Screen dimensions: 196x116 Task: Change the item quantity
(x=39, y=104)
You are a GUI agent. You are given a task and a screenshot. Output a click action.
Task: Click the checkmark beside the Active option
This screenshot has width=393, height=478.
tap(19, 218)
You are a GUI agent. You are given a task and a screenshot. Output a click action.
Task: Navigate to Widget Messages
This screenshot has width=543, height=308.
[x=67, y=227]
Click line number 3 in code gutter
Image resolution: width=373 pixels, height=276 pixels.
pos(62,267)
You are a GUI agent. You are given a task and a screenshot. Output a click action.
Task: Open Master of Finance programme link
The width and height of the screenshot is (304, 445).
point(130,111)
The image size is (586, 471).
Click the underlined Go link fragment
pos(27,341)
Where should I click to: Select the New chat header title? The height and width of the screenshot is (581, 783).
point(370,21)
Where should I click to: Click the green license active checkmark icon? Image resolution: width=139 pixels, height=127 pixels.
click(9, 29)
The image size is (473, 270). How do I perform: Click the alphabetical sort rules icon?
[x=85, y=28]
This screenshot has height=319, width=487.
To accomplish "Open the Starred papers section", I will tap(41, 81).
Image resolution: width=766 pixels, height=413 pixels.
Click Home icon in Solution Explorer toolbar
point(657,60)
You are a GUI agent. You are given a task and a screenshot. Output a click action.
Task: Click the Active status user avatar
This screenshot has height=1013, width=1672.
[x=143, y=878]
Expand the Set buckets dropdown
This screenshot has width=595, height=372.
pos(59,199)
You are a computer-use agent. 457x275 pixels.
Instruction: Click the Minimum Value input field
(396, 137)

━━━━━━━━━━━━━━━━━━━━

_Yang Harus Dilakukan_. Tolong tulis ulang semua entri di atas dan ganti setiap "GUI agent" dengan "interface agent". Bagian lain tidak boleh berubah.

_Hasil Tugas_.
Screen dimensions: 196x116 Task: Change the item quantity
(x=39, y=104)
You are a interface agent. You are given a task and a screenshot. Output a click action.
Task: Click the checkmark beside the Active option
This screenshot has width=393, height=478.
tap(19, 218)
You are a interface agent. You are given a task and a screenshot. Output a click action.
Task: Navigate to Widget Messages
This screenshot has width=543, height=308.
[x=67, y=227]
Click line number 3 in code gutter
Image resolution: width=373 pixels, height=276 pixels.
pos(62,267)
You are a interface agent. You are given a task and a screenshot. Output a click action.
Task: Open Master of Finance programme link
The width and height of the screenshot is (304, 445).
point(130,111)
The image size is (586, 471).
Click the underlined Go link fragment
pos(27,341)
Where should I click to: Select the New chat header title? The height and width of the screenshot is (581, 783).
point(370,21)
Where should I click to: Click the green license active checkmark icon? Image resolution: width=139 pixels, height=127 pixels.
click(9, 29)
The image size is (473, 270). How do I perform: Click the alphabetical sort rules icon?
[x=85, y=28]
This screenshot has height=319, width=487.
To accomplish "Open the Starred papers section", I will tap(41, 81).
Image resolution: width=766 pixels, height=413 pixels.
Click Home icon in Solution Explorer toolbar
point(657,60)
You are a interface agent. You are given a task and a screenshot. Output a click action.
Task: Click the Active status user avatar
This screenshot has height=1013, width=1672.
[x=143, y=878]
Expand the Set buckets dropdown
This screenshot has width=595, height=372.
pos(59,199)
You are a computer-use agent. 457x275 pixels.
Instruction: Click the Minimum Value input field
(396, 137)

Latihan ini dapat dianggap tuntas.